● What you will do: Recast the items below as a JSON list of strings, one string per line with blank lines left out. Begin at the line that has "Task: Click the red zero point at day 9" and stop after the last line of the items.

● Provided data:
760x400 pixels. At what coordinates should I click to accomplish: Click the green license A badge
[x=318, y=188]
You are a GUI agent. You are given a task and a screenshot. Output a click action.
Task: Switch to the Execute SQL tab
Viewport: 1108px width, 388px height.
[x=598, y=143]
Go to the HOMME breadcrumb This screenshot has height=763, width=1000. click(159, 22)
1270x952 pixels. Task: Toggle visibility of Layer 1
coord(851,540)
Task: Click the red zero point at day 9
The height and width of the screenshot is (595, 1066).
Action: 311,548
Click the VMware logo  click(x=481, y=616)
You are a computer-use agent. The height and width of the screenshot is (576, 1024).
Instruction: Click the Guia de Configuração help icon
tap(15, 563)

● Output for this task:
[
  "Task: Click the red zero point at day 9",
  "The height and width of the screenshot is (595, 1066).",
  "Action: 311,548",
  "Click the VMware logo  click(x=481, y=616)",
  "You are a computer-use agent. The height and width of the screenshot is (576, 1024).",
  "Instruction: Click the Guia de Configuração help icon",
  "tap(15, 563)"
]